**TASK TO COMPLETE**
Can you return the records verbatim, starting at the line that contains "click on FB." and ending at the line that contains "The width and height of the screenshot is (2576, 616)."?

**DATASET**

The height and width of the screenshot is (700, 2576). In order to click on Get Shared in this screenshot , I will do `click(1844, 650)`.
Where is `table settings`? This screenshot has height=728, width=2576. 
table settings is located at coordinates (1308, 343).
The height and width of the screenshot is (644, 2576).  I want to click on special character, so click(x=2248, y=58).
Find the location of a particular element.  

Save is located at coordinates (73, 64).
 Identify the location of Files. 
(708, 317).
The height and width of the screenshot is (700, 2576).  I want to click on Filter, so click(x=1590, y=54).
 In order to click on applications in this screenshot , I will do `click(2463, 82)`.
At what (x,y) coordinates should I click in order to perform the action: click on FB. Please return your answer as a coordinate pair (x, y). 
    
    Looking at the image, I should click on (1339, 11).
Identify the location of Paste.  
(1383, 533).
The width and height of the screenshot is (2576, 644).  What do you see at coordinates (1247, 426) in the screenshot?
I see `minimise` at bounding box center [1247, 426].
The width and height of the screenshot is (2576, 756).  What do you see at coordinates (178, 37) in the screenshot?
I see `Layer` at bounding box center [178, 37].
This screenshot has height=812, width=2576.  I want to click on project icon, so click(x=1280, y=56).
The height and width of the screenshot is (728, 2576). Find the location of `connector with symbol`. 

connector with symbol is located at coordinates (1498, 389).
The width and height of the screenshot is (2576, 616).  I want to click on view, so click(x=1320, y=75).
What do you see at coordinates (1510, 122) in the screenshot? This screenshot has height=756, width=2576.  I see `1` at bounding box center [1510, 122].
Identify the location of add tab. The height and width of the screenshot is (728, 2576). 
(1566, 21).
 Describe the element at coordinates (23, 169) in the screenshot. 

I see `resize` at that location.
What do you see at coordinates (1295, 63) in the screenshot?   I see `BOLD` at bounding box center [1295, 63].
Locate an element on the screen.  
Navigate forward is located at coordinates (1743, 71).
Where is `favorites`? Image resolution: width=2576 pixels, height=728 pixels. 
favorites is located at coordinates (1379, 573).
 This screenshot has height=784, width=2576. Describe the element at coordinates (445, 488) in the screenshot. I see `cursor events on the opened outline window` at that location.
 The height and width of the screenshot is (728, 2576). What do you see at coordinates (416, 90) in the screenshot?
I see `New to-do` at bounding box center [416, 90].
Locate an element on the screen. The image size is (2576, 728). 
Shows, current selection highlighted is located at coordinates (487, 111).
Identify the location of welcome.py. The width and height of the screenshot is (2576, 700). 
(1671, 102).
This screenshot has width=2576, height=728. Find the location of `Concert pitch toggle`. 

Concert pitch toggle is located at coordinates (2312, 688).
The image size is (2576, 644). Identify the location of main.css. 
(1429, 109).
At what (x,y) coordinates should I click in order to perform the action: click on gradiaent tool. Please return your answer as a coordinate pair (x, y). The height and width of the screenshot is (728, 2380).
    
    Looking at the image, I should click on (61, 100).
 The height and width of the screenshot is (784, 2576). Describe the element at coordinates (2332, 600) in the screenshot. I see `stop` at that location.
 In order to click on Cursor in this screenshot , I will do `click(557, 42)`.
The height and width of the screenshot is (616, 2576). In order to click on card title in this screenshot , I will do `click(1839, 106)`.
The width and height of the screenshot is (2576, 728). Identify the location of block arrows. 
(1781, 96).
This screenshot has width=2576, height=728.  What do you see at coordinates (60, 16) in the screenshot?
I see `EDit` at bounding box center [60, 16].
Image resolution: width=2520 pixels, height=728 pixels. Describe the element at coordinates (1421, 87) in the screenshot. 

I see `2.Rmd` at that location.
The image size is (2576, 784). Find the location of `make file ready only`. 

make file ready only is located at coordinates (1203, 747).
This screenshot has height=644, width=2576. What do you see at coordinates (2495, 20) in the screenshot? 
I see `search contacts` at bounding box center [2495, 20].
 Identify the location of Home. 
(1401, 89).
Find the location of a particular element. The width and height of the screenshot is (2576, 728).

**FULL OUTPUT**
At what (x,y) coordinates should I click in order to perform the action: click on FB. Please return your answer as a coordinate pair (x, y). 
    
    Looking at the image, I should click on (1339, 11).
Identify the location of Paste.  
(1383, 533).
The width and height of the screenshot is (2576, 644).  What do you see at coordinates (1247, 426) in the screenshot?
I see `minimise` at bounding box center [1247, 426].
The width and height of the screenshot is (2576, 756).  What do you see at coordinates (178, 37) in the screenshot?
I see `Layer` at bounding box center [178, 37].
This screenshot has height=812, width=2576.  I want to click on project icon, so click(x=1280, y=56).
The height and width of the screenshot is (728, 2576). Find the location of `connector with symbol`. 

connector with symbol is located at coordinates (1498, 389).
The width and height of the screenshot is (2576, 616).  I want to click on view, so click(x=1320, y=75).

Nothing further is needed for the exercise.